Nobody in the room coughed or laughed because, well, Roll Tide.

Jimbo Fisher, the accused comptroller of College Station, fired back by calling the accusations “despicable” and Saban a “narcissist” and added with glorious punctuation: “Some people think they’re God. Go dig into how God did his deal, you may find out about a guy, a lot of things you don’t want to know.”



We’ve finally arrived at that moment when SEC football coaches publicly are turning on each other. It reminds me of the old days of boxing when promoters Don King or Bob Arum would slander the other one in news conferences and basically accuse the other of borderline felonies. (My favorite Arum quote of all-time: “Yesterday I was lying. Today I’m telling the truth.”)

It always has been hard to take a grown man named Jimbo seriously, especially when he says, “I don’t cheat, and I don’t lie,” and he has a show-cause penalty on his resume.

But his greater point is accurate. Saban ain’t clean. Fisher ain’t clean. Nobody in college sports, not even your beloved Georgia Bulldogs, is clean. Nobody has been clean since Harvard went against Yale in a regatta in 1852, and it was later learned some of the “student” rowers actually weren’t students at all, and they were enticed to participate with all-expenses paid, two-week vacations.

Actually, here’s some truth: This may be as clean as college football has ever been.

Why? Because now it’s all out in the open. Before it was in the shadows. As Fisher said in December on the Paul Finebaum radio show: “There was a lot of NIL deals going on before all this was going on. They just weren’t legal. No one told nobody.”

I, like many in the media, have had football and basketball coaches tell on other coaches in off-the-record conversations. It’s always safer to do so with the cover of “off the record” because it limits the chances of return fire. (“I recruited against that guy and that’s the dirtiest mother ****er I’ve ever met,” one former SEC coach, who later went to the NFL, said to me about another SEC coach.)

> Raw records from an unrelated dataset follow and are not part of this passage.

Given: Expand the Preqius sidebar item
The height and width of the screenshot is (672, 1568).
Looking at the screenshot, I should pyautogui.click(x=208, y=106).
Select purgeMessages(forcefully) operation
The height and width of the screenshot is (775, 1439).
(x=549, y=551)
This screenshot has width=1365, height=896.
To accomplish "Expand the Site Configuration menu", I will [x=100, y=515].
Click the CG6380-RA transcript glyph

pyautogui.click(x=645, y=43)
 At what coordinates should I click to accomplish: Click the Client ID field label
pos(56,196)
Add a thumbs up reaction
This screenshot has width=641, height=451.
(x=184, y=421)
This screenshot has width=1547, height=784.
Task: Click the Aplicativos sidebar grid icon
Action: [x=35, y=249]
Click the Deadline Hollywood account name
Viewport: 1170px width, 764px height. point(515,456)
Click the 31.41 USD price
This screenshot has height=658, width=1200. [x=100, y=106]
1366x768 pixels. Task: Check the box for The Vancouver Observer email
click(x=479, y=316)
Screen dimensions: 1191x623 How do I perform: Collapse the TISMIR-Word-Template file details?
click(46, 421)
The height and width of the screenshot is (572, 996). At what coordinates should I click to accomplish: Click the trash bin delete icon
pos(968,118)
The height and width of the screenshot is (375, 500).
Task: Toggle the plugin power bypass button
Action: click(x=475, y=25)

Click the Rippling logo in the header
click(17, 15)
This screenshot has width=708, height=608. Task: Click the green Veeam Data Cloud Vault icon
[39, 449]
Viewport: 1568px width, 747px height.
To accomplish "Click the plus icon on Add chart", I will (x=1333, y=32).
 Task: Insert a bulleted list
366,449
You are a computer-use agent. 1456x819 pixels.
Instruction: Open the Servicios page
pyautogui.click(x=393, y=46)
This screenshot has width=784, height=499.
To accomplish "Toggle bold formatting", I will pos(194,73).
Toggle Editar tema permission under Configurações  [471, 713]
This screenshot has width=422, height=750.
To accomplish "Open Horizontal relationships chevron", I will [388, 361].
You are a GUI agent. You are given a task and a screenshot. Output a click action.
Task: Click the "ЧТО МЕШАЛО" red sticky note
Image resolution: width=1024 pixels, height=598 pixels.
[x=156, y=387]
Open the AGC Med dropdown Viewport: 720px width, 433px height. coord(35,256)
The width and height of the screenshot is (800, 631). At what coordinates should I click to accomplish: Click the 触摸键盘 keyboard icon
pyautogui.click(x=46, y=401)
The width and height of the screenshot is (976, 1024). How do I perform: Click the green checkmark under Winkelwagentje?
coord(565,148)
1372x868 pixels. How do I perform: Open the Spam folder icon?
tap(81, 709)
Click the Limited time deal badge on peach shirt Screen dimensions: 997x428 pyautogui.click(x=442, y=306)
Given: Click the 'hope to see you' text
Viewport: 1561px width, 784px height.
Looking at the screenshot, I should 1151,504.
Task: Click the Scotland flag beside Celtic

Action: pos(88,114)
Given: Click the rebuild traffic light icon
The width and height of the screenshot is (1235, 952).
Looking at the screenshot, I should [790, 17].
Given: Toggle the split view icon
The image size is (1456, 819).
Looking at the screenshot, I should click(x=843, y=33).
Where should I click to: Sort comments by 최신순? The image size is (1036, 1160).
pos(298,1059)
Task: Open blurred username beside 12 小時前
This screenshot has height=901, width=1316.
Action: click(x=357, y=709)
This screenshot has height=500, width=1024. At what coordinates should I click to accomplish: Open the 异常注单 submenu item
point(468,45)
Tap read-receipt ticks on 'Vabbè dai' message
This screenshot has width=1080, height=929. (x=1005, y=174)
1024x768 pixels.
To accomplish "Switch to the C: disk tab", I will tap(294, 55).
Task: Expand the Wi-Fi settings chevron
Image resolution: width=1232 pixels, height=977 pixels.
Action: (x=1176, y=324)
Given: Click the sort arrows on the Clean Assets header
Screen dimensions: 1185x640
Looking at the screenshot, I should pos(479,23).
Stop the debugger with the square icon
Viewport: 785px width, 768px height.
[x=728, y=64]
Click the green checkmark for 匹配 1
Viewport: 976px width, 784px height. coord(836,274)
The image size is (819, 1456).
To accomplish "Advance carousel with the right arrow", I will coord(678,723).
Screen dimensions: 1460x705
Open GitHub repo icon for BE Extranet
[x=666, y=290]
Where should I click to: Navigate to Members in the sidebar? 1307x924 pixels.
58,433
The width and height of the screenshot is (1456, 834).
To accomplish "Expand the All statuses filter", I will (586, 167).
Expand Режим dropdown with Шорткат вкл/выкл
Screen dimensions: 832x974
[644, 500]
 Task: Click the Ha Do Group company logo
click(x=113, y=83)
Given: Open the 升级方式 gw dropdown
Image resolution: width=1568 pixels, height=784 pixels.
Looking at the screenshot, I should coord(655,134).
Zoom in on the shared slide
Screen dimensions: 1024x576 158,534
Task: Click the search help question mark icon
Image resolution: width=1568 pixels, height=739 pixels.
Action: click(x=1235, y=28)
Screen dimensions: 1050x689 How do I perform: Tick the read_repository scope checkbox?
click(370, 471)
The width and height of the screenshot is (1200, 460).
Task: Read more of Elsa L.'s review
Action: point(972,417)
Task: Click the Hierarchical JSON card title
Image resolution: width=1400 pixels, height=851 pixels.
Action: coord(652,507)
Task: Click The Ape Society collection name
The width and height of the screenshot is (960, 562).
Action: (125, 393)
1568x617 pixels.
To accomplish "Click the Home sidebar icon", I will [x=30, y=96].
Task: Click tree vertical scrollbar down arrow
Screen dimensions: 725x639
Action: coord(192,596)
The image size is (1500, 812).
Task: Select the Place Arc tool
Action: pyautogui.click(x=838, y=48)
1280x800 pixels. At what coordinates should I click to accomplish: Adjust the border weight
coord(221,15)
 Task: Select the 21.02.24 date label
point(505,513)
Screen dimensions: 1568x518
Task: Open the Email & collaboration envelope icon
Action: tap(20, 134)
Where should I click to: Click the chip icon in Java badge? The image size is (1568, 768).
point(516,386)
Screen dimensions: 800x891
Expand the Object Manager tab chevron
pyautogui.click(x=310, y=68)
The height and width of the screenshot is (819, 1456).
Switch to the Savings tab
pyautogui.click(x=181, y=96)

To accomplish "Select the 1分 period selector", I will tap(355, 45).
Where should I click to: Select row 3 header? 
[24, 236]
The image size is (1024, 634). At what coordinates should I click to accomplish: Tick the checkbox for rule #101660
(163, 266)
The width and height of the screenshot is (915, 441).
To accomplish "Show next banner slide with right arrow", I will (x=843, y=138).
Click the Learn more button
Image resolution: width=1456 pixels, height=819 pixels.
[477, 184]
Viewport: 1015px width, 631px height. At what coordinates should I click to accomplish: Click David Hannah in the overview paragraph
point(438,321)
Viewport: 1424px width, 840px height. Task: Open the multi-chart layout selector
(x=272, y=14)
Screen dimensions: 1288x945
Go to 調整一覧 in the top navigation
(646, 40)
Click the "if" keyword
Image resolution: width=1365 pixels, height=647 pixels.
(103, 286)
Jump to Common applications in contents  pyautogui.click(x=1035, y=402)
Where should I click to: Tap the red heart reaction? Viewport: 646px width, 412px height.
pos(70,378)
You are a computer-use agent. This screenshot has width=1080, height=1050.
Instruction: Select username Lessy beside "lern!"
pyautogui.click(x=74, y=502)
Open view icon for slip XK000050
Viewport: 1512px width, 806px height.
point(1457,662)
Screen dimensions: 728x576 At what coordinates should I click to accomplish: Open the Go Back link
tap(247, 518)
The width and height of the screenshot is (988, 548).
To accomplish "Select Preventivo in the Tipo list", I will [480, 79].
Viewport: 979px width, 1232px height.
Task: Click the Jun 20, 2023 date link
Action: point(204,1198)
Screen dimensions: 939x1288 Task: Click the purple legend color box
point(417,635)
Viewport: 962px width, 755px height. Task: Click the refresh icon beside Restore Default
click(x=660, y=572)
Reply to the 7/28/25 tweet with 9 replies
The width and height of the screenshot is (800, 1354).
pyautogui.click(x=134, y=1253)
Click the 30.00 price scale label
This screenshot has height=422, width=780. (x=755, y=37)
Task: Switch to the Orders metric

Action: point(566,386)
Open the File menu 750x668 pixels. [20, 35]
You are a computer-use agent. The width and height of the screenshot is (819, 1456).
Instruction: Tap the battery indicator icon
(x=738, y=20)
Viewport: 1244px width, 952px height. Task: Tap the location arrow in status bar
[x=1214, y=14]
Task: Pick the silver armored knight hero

Now it’s all out in the open. Recruits, emboldened by sudden freedom of movement and marketing power, are being lured to programs with the promise of five- and six-figure NIL deals. Good for them. We’re in an era when nearly two dozen head coaches are making more than $5 million. Georgia’s Kirby Smart is on the verge of a new contract that further will cement financial security for generations of little Smarts. Conferences rake in millions from television and licensing deals. Athletes should get a piece of that. A line of successful lawsuits has affirmed that.

True, endorsement deals technically can’t be used as enticements in recruiting. Good luck enforcing that fuzzy boundary.

Saban says nothing publicly unless he believes there will be a desired effect. He’ll rip the media for saying his team is great when he wants to bring his players and expectations down a few notches. He’ll praise opponents with the hope of luring them into a false sense of security. In this case, he wants to stir the masses and implore the NCAA to implement legislation that can reign in this financial free-for-all.

But this isn’t about all that. What it’s really about is him losing an advantage he has had since arriving at Alabama in late 2007. Because if Saban really wants someone to blame for all this, he can start with himself.

When he was at LSU, he built a huge support staff and was paid handsomely. He won a national championship and two SEC titles in five seasons. He scratched an itch in the NFL with Miami and hated it. (Falcons owner Arthur Blank was interested in Saban but backed off when he was told Saban would want complete control and wasn’t much of a consensus seeker.)

After two years with the Dolphins, Saban returned to college, where he took his Baton Rouge blueprint to the next level because Alabama let him. He soon became the highest-paid coach in football by a mile. The support staff: massive. The program’s well of resources: bottomless.

The Crimson Tide won. Big. The arms race was on. Facilities. Staffing. Seven-figure salaries for offensive and defensive coordinators, who suddenly had no reason to look to the NFL for career advancement. National dominance of the SEC followed.

The conference waved its flag: “It just means more.” Not true. It just costs more.

Smart brought Saban’s blueprint to Athens. Fisher couldn’t quite bring it to Florida State because of the school’s economics, but he certainly can do it at Texas A&M.

A couple of days before his comments in Birmingham, Saban went on Finebaum’s show to lob a test grenade. He said NIL threatened the “parity” in college football: “Everything in college football has always had parity, same scholarships, same academic support, health care, whatever it is.”

It was a laughable comment for anybody who had been paying attention.

Said Fisher, who worked for Saban at LSU: “The parity in college football that he’s been talking about? Go talk to coaches who’ve coached for him. You’ll find out all the parity. Go dig into wherever he’s been.”

Saban is correct about a few things. He’s right that NIL and collectives impact recruiting. He’s right that things are a little bit out of control. He’s right that it’s probably not a sustainable model.

It won’t be long before a recruit signs for a relative enormous signing bonus, gets upset because he doesn’t play much as a freshman, then transfers and makes more money. One of the collective’s sugar daddies will get upset. Maybe there will be lawsuits. Maybe a donor will think twice about “investing” heavily in players in the future.

But all that might take a while. Until then, settle in. Saban, Fisher and all of the SEC’s coaches will be together for spring meetings in a few weeks in Destin. It should be a lovely team photo. Like boxing, maybe it should go on pay-per-view."